> [TASK 1]
Answer these questions from the article on women religious at the Vatican:
(a) How many women attended the January plenary session as representatives of the world's women religious?
(b) About how many leaders of women's congregations met with Francis last May?
(c) What is the name of the group that Sr. Carmen Sammut leads?
> [TASK 2] Pick up the article on women religious at the Vatican where it stops, and write the next few sentences.

> [DOCUMENT SECTION]
↓↓↓
Vatican City — In January, the Vatican office that oversees Catholic priests, sisters and brothers in global religious orders had a plenary session. Seven women attended as representatives of the world's women religious.
That fact may not seem significant for those outside the Vatican, as sisters and nuns obviously represent a large proportion of those in religious life. But it was the first time in decades that women had been present at such a meeting, the result of a direct request to Pope Francis.
When some 900 leaders of the world's congregations of women religious met with Francis last May, they asked why they were not being invited.
"Speaking about someone who is absent is not of the Gospel," the pope responded. "You must be present." He promised he would speak to the head of the Congregation for Institutes of Consecrated Life and Societies of Apostolic Life, Cardinal João Braz de Aviz, about the issue.
Sr. Carmen Sammut, who leads the Rome-based global umbrella group of women religious called the International Union of Superiors General (UISG), said in a recent interview that since the pope made his promise, a change had been made.
Sign up for NCR's Copy Desk Daily, and we'll email you recommended news and opinion articles each weekday.
"We were invited and we could speak," she explained. "That was a real structural change."
↑↑↑
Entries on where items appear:
↓↓↓
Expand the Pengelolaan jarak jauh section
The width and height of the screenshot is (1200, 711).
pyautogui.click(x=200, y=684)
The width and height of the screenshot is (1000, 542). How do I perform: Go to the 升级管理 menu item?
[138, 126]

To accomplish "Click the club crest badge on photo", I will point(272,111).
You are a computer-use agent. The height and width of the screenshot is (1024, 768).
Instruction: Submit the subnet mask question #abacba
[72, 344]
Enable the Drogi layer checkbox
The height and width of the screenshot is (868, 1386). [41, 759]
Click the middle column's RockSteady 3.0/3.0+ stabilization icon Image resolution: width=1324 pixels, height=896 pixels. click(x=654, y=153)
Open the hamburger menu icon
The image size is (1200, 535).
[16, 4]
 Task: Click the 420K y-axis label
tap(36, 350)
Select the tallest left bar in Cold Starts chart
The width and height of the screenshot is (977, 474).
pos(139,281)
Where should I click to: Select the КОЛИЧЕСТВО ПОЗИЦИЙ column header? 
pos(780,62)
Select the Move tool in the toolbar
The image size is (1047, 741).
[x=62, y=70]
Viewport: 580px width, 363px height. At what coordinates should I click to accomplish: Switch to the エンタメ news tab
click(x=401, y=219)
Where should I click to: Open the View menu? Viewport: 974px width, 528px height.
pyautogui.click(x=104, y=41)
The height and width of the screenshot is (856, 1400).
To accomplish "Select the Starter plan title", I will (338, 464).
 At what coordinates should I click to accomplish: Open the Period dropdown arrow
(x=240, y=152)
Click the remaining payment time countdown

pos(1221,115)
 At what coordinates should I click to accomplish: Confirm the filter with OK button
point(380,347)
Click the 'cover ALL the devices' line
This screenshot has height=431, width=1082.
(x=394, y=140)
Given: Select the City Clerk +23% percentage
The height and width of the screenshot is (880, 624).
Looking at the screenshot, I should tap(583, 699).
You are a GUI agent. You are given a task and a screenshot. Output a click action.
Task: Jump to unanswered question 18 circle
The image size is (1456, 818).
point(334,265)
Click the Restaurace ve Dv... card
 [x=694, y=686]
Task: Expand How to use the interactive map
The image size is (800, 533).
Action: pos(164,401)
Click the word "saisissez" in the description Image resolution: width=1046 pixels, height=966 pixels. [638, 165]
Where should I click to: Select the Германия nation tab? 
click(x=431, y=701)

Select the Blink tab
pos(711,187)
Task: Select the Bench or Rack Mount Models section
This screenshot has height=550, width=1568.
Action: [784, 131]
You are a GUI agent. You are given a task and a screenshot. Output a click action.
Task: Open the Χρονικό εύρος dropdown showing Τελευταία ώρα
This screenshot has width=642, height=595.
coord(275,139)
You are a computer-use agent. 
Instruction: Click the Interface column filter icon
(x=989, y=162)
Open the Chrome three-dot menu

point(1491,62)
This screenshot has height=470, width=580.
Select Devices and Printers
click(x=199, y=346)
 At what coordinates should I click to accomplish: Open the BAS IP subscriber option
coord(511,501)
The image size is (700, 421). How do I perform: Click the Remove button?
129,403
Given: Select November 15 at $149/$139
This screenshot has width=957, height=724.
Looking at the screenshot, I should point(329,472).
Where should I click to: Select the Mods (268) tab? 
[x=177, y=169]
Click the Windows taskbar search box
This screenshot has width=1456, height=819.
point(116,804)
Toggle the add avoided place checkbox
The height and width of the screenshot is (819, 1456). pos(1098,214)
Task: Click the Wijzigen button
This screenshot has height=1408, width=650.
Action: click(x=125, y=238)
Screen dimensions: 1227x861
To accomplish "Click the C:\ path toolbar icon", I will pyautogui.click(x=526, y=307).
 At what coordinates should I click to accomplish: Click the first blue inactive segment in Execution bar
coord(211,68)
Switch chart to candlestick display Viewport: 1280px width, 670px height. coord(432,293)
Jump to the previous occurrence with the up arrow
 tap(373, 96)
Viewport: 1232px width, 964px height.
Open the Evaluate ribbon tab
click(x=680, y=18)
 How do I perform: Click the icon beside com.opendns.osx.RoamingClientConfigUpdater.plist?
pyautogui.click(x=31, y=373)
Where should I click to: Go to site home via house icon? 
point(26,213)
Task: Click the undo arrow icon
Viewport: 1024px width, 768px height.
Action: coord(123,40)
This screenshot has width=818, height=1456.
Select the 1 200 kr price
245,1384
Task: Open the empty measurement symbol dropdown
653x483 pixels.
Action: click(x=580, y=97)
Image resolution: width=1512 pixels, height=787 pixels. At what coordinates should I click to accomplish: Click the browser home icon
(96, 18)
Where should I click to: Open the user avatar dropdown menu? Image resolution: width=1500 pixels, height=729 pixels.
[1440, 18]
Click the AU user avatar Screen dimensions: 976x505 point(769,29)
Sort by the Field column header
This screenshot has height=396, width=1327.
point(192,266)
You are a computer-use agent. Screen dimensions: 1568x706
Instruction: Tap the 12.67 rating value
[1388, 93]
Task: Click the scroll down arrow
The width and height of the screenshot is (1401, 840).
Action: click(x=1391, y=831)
↑↑↑
> [RESULT 1]
(a) Seven.
(b) Some 900.
(c) The International Union of Superiors General (UISG).

> [RESULT 2]
Four years into this pontificate, many of the changes taking place at the upper echelons of the church echo the sisters' experience: Something that at first glance could appear minor takes on a wider meaning. Transformations build slowly as a culture shifts.
As Francis enters his fifth year, some ask just what this pope, who famously said he had come "from the ends of the Earth" for the job, has achieved. What's more, they wonder, how will the things he has not accomplished be carried forward?
Three of Francis' closest episcopal collaborators said in recent NCR interviews that the pope is playing a very long game, trying to shift the church's vision of its mission and its stance toward the world. Several theologians say, in doing that, he is also changing the wider culture's opinion of the church.
Pope Francis greets Sr. Carmen Sammut during an audience with the heads of women's religious orders at the Vatican in May 2016. (CNS/L'Osservatore Romano)
Boston Cardinal Sean O'Malley, the only American who serves on Francis' advisory Council of Cardinals, said the pope has been a "blessing for our church and our world."
"I know there's been some controversies of late, but the Holy Father's teaching and example are a great source of encouragement to our people," said O'Malley. "He has changed the conversation about the church in our country, and we are very grateful for that."
Washington Cardinal Donald Wuerl, who advises Francis on episcopal appointments as a member of the Congregation for Bishops, said the pope is calling for a recognition that because the wider culture is no longer Christian, let alone Catholic, the church must change its demeanor.
"This is a very different culture than even 25 years ago," said Wuerl. "We know now we have to move from what was a much more comfortable maintenance posture into a much more challenging, Gospel-driven, evangelizing discipleship, to use [Francis'] words."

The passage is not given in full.